> _Work item_: Whenever a line of the records below contains the word "computer", copy that line.

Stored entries
◆ ◆ ◆

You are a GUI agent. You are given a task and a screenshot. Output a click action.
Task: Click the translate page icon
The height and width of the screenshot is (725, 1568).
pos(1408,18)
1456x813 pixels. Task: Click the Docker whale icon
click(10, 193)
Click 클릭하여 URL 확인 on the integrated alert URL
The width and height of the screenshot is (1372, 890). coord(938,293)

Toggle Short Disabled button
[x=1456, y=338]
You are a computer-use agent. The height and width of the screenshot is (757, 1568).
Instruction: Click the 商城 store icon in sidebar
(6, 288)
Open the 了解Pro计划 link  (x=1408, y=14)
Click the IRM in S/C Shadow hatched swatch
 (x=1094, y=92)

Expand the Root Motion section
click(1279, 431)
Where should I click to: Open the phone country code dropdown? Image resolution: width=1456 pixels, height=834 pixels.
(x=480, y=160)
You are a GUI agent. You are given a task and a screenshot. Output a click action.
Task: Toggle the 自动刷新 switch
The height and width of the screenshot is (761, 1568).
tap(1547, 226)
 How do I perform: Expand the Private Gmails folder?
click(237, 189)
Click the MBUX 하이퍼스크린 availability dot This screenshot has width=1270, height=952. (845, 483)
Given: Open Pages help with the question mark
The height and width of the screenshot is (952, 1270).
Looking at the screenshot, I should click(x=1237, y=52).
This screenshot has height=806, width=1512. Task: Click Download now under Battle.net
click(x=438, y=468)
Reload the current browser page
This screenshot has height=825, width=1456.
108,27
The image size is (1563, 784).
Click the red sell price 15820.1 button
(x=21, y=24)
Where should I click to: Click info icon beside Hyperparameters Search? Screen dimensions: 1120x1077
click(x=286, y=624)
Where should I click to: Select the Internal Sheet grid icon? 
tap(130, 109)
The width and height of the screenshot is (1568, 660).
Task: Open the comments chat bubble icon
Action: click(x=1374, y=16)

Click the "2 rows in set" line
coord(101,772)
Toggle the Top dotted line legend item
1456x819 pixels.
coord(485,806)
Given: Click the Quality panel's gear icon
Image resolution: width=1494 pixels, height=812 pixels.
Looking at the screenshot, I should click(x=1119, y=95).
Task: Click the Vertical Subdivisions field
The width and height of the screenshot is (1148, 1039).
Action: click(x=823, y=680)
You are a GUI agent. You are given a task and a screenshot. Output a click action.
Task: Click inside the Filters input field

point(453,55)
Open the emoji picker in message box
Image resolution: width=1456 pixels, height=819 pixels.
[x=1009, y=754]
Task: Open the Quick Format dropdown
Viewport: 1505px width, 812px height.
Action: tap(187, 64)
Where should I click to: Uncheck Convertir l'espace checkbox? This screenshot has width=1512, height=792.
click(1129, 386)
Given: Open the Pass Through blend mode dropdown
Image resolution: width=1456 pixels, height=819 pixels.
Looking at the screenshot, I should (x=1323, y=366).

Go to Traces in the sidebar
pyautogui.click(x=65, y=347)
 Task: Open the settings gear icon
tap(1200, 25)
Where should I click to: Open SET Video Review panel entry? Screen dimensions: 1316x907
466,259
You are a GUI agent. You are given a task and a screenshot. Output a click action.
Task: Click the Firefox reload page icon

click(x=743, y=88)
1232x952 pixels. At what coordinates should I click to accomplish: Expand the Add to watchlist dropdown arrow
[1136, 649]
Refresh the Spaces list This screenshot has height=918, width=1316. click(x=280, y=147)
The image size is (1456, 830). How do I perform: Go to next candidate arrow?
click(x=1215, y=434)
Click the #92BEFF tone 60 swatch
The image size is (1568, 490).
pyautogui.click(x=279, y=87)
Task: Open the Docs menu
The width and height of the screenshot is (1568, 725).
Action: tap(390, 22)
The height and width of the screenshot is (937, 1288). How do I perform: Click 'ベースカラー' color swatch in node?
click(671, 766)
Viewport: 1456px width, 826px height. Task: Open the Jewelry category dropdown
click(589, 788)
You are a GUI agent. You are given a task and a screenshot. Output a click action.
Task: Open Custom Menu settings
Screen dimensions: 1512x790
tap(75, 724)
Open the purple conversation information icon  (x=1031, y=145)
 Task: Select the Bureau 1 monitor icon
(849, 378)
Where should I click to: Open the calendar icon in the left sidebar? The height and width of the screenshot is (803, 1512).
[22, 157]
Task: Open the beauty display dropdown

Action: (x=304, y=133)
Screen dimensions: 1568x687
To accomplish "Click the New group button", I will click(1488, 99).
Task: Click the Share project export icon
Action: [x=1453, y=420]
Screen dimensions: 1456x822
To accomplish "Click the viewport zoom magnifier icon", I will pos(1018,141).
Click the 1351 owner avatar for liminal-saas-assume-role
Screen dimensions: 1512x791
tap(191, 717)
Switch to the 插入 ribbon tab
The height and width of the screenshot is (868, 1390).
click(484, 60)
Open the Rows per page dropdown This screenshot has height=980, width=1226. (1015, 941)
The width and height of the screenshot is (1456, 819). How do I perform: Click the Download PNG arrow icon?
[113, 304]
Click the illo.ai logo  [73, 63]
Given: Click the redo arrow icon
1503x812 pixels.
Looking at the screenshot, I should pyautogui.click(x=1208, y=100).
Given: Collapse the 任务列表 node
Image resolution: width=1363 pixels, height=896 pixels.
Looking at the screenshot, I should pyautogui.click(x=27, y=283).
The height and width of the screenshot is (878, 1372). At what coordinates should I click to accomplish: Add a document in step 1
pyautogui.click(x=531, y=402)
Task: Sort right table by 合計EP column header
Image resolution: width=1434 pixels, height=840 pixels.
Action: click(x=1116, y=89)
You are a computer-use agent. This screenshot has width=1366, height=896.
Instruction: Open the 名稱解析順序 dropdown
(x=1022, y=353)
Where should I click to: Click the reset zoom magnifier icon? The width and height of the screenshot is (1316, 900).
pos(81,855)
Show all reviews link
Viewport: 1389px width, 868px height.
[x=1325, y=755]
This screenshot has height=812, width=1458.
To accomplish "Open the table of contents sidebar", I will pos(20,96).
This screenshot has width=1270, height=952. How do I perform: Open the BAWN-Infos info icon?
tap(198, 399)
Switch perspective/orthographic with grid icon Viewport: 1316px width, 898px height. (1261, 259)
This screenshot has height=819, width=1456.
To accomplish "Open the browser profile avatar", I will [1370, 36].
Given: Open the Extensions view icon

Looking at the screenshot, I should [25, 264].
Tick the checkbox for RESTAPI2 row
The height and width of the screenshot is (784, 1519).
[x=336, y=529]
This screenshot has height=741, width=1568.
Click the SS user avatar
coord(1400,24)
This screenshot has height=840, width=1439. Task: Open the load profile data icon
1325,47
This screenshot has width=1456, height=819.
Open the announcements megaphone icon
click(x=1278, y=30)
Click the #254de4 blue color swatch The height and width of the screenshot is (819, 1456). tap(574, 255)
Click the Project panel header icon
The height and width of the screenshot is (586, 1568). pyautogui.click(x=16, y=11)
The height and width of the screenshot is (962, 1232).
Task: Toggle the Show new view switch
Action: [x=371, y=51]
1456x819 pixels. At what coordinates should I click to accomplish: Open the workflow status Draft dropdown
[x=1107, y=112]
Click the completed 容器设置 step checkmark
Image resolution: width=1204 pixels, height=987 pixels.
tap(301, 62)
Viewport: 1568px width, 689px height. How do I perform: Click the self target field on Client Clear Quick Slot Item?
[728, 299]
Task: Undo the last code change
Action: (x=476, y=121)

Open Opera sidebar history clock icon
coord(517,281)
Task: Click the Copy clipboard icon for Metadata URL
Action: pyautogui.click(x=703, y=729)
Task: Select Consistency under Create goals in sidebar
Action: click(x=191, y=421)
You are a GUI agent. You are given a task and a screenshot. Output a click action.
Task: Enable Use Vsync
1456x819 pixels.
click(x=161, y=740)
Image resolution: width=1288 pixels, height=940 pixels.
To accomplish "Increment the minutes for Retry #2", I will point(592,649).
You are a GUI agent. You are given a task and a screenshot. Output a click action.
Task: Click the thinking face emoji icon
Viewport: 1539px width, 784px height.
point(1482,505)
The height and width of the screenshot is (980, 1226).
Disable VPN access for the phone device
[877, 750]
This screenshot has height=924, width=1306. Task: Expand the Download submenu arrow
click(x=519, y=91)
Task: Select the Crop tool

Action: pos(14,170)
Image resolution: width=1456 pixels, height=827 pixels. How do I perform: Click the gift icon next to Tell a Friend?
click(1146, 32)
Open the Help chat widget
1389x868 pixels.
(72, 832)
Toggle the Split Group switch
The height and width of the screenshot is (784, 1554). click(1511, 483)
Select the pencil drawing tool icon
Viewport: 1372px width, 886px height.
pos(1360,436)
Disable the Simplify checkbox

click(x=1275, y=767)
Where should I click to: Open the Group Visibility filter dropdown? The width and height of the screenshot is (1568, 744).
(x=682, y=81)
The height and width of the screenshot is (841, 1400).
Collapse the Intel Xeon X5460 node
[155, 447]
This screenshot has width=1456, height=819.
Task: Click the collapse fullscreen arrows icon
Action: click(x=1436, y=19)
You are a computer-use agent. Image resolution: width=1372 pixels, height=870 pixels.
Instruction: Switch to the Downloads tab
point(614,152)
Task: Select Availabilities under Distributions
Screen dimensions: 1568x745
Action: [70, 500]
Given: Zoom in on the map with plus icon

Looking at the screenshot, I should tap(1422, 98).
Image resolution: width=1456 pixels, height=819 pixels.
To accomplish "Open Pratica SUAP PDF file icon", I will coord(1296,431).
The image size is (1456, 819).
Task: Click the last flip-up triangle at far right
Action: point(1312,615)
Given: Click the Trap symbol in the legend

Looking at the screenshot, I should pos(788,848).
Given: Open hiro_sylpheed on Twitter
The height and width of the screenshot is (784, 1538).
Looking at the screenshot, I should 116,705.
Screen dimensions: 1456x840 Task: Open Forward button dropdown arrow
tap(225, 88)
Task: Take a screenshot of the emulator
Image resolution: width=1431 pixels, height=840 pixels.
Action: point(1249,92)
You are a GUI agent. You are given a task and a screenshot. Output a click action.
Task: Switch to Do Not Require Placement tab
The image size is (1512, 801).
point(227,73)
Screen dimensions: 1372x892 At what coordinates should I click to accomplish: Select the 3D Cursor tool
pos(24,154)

◆ ◆ ◆

> _Reply to the task_:
You are a computer-use agent. The height and width of the screenshot is (757, 1568).
You are a computer-use agent. This screenshot has width=1366, height=896.
You are a computer-use agent. Image resolution: width=1372 pixels, height=870 pixels.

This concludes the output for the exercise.